Required action
Using the records below, write out again exactly the lines that begin at the line containing "canada working holiday visas (66, 1254)" and end at the line containing "Bagger-Eimer-Seiten-Schneider (68, 77)", and no other lines.

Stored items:
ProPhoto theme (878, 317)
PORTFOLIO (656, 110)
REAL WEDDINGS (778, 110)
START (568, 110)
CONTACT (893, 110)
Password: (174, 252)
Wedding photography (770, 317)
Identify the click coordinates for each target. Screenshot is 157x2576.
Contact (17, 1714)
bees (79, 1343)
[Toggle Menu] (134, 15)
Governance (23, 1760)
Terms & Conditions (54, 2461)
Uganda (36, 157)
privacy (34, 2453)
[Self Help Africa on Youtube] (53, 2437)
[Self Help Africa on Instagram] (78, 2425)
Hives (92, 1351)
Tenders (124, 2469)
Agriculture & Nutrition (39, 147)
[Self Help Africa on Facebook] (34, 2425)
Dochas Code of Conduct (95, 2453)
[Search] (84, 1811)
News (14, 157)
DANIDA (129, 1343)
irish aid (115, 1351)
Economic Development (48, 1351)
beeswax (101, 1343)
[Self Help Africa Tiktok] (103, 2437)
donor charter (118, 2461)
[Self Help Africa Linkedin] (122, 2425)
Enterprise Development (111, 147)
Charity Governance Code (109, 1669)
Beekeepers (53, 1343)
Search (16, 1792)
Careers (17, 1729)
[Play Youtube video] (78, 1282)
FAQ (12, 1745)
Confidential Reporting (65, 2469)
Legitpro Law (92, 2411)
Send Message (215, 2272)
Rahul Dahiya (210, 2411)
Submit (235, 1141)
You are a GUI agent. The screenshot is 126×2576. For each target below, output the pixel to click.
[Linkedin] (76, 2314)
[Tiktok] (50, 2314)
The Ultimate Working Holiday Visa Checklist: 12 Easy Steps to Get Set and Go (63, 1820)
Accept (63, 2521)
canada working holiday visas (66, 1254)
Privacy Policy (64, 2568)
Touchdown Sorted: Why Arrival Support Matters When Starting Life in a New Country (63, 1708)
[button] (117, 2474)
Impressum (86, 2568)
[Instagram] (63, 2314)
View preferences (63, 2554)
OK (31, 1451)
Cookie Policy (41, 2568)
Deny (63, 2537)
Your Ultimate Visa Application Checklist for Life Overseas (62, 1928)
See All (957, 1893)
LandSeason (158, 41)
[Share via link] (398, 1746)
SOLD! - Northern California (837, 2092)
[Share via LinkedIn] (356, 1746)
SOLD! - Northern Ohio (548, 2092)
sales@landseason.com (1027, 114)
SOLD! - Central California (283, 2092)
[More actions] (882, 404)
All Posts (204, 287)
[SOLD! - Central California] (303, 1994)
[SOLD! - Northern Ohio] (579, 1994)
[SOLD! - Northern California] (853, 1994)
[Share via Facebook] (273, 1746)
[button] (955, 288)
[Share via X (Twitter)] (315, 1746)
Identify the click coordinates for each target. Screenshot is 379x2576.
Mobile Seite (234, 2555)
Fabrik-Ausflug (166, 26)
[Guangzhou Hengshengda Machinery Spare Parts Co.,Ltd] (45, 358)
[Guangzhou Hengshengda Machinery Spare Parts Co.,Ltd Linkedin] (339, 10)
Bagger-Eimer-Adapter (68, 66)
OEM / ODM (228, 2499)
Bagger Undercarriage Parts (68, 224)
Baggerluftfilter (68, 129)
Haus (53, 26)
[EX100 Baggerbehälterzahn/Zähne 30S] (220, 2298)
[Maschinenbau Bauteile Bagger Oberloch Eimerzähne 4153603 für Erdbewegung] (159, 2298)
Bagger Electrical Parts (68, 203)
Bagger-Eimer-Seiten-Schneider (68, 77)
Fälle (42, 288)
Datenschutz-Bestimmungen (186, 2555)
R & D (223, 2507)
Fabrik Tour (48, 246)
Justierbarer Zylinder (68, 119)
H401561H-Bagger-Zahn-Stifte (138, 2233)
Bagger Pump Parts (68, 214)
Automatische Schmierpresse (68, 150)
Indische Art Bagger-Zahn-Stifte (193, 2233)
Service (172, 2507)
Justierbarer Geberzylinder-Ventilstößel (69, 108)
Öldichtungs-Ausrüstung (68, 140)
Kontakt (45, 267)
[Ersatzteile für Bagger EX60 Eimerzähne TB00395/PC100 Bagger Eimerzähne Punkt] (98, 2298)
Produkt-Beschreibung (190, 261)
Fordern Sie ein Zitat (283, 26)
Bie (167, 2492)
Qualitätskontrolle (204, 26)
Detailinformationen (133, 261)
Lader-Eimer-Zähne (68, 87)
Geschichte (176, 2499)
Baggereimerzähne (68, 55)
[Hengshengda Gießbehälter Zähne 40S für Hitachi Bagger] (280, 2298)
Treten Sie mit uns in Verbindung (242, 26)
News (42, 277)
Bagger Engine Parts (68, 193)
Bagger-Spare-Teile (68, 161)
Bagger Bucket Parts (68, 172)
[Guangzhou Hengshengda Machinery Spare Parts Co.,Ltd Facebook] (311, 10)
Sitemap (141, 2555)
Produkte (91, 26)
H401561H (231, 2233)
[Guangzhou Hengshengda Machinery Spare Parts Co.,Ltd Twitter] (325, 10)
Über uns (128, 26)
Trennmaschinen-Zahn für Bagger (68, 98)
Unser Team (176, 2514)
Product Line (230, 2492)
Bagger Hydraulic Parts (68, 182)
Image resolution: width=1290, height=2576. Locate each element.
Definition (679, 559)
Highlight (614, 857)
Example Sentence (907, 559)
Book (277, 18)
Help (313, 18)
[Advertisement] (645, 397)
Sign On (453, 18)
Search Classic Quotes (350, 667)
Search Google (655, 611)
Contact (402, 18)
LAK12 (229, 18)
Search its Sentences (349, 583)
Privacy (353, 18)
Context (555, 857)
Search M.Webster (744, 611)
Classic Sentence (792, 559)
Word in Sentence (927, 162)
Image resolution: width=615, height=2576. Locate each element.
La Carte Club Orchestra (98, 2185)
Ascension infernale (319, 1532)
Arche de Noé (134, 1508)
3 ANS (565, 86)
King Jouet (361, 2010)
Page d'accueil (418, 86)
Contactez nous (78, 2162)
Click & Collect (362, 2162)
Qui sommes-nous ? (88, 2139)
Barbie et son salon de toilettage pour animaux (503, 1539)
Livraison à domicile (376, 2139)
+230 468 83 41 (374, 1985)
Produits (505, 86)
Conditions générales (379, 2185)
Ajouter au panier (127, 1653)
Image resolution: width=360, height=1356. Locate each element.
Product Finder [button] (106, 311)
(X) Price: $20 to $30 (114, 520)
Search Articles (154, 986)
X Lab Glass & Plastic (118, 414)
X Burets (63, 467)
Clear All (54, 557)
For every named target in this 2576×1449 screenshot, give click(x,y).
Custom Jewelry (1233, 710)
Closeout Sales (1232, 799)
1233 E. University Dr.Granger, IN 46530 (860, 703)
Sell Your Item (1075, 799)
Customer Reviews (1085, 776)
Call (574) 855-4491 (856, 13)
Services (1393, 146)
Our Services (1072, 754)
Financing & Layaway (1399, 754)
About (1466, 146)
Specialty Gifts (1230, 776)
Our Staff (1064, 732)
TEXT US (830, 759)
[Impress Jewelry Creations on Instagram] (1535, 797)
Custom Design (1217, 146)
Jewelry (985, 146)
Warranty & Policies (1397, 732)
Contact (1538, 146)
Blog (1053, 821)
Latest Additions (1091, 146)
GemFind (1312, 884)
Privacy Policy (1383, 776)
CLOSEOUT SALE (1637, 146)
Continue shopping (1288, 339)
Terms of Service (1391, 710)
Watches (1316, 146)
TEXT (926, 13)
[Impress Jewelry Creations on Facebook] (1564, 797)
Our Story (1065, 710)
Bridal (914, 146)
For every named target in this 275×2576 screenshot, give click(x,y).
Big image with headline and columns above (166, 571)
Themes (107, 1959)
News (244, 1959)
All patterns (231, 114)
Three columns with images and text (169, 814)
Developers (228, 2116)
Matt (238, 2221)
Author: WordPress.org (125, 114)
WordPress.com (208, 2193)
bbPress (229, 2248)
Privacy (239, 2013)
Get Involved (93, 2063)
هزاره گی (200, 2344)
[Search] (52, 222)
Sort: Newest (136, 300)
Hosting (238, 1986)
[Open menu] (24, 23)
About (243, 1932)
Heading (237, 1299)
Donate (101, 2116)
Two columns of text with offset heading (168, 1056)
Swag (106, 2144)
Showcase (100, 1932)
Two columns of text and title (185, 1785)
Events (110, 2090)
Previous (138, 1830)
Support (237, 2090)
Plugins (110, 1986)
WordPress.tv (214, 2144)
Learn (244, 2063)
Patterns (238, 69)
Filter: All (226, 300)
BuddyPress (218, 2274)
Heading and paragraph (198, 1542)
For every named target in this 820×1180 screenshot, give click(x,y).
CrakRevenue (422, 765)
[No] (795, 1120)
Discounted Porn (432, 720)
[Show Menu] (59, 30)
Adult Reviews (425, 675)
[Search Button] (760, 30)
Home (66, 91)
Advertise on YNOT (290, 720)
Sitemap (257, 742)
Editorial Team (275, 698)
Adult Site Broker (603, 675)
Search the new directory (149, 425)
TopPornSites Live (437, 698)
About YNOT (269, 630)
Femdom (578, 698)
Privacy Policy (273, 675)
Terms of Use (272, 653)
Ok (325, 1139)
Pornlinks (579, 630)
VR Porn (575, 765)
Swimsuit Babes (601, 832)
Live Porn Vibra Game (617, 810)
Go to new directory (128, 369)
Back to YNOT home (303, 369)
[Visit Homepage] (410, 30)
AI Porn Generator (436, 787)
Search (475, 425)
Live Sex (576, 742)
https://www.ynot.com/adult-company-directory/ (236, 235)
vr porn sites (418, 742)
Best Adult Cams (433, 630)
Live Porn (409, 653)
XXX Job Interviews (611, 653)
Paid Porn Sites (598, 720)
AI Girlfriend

Expected answer
canada working holiday visas (66, 1254)
Privacy Policy (64, 2568)
Touchdown Sorted: Why Arrival Support Matters When Starting Life in a New Country (63, 1708)
[button] (117, 2474)
Impressum (86, 2568)
[Instagram] (63, 2314)
View preferences (63, 2554)
OK (31, 1451)
Cookie Policy (41, 2568)
Deny (63, 2537)
Your Ultimate Visa Application Checklist for Life Overseas (62, 1928)
See All (957, 1893)
LandSeason (158, 41)
[Share via link] (398, 1746)
SOLD! - Northern California (837, 2092)
[Share via LinkedIn] (356, 1746)
SOLD! - Northern Ohio (548, 2092)
sales@landseason.com (1027, 114)
SOLD! - Central California (283, 2092)
[More actions] (882, 404)
All Posts (204, 287)
[SOLD! - Central California] (303, 1994)
[SOLD! - Northern Ohio] (579, 1994)
[SOLD! - Northern California] (853, 1994)
[Share via Facebook] (273, 1746)
[button] (955, 288)
[Share via X (Twitter)] (315, 1746)
Identify the click coordinates for each target. Screenshot is 379x2576.
Mobile Seite (234, 2555)
Fabrik-Ausflug (166, 26)
[Guangzhou Hengshengda Machinery Spare Parts Co.,Ltd] (45, 358)
[Guangzhou Hengshengda Machinery Spare Parts Co.,Ltd Linkedin] (339, 10)
Bagger-Eimer-Adapter (68, 66)
OEM / ODM (228, 2499)
Bagger Undercarriage Parts (68, 224)
Baggerluftfilter (68, 129)
Haus (53, 26)
[EX100 Baggerbehälterzahn/Zähne 30S] (220, 2298)
[Maschinenbau Bauteile Bagger Oberloch Eimerzähne 4153603 für Erdbewegung] (159, 2298)
Bagger Electrical Parts (68, 203)
Bagger-Eimer-Seiten-Schneider (68, 77)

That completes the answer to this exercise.